The heat abatement program, as it’s called, is outfitting schools with different cooling tools, depending on what their building can support. These include solar-powered A/C, insulation, vents to remove hot air, ceiling fans, and skylights that brighten, but don’t heat up, a classroom.

“The learning environment is way, much more comfortable,” Nanakuli High School senior class president Talafaaiva Ealim told the Star Advertiser. “Before, we would work in the heat, and we’d get all sweaty and sticky. It’s a whole lot easier for the teachers to teach now that students are paying more attention.”

An additional 300 classrooms will receive air conditioning by the end of September, using money left over from the Legislature’s $100 million appropriation. Hawaii’s Department of Education estimated that if every school in the state were to get A/C, it could cost as much as $1.7 billion.

(The 74: Exclusive: Too Hot to Learn: Records Show Nearly a Dozen of the Biggest School Districts Lack Air Conditioning)

Even with the 1,000 newly outfitted rooms, Hawaii schools still lag behind other comparably large districts when it comes to cool classrooms. A public records request by The 74 found that while most of the 50 largest districts in the nation equip all their schools with air conditioning units, 11 districts don’t have enough for many of their classrooms.
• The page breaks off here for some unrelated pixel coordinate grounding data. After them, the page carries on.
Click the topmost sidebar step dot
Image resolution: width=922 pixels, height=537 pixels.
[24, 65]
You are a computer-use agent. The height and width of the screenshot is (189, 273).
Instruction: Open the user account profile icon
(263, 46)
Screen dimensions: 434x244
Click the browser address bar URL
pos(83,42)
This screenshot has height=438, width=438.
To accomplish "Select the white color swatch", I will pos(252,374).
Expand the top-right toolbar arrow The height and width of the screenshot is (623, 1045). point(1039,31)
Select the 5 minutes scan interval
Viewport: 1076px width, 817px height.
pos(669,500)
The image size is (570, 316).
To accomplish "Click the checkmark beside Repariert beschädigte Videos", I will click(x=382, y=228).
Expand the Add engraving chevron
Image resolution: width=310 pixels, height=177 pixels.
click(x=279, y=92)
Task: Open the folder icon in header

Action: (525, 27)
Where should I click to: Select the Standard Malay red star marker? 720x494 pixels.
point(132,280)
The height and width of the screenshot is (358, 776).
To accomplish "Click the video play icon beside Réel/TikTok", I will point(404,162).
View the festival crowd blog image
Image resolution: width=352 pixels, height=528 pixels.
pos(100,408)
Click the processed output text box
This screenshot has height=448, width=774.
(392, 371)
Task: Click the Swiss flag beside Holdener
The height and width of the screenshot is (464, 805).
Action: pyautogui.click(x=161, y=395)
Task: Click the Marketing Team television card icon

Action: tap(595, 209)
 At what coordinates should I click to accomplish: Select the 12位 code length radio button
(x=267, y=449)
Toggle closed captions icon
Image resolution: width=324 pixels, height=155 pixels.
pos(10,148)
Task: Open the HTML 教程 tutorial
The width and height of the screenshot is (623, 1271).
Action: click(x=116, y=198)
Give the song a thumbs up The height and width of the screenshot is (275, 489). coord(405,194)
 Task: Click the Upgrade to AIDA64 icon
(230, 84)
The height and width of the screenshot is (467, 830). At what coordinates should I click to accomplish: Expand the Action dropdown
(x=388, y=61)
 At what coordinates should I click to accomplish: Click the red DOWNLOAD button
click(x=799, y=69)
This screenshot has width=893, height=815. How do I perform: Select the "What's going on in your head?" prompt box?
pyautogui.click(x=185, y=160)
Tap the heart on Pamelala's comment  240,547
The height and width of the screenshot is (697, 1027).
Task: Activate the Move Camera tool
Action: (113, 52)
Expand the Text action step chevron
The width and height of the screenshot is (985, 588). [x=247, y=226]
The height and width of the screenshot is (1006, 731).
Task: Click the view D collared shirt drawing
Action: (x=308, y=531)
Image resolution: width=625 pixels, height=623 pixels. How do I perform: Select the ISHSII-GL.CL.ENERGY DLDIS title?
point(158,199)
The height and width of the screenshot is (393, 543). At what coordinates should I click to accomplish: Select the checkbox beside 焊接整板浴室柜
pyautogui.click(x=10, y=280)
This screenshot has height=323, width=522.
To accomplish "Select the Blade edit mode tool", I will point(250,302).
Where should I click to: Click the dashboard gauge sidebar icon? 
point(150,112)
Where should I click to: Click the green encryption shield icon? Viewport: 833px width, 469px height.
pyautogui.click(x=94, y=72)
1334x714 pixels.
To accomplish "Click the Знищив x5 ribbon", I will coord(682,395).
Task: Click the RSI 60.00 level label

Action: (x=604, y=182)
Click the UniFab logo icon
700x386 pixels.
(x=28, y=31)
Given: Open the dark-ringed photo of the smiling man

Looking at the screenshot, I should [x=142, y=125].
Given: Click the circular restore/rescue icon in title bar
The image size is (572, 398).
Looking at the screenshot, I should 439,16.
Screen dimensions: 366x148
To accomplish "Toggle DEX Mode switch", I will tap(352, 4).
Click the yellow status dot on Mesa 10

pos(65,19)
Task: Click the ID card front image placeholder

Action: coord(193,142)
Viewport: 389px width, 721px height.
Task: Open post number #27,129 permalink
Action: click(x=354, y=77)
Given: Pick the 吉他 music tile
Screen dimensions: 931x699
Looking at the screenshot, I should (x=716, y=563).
It’s hard to keep students’ attention and manage behavior when classrooms get overheated, teachers told The 74. Some schools without air conditioning have let students out early or canceled classes when temperatures have gotten too high. Additionally, research from Harvard has found that test scores can drop when students are stuck in the heat.

“Taking an exam on a 90 [degree] day relative to a 72 [degree] day results in a reduction in exam performance that is equivalent to a quarter of the black-white [student] achievement gap,” the study says.

But as climate change drives temperatures, districts are still trying to invest in A/C. New York City, for example, spends millions to cool its classrooms, and about 11,000 still don’t have A/C units. By 2022, the district will spend $29 million to make these units ubiquitous across schools.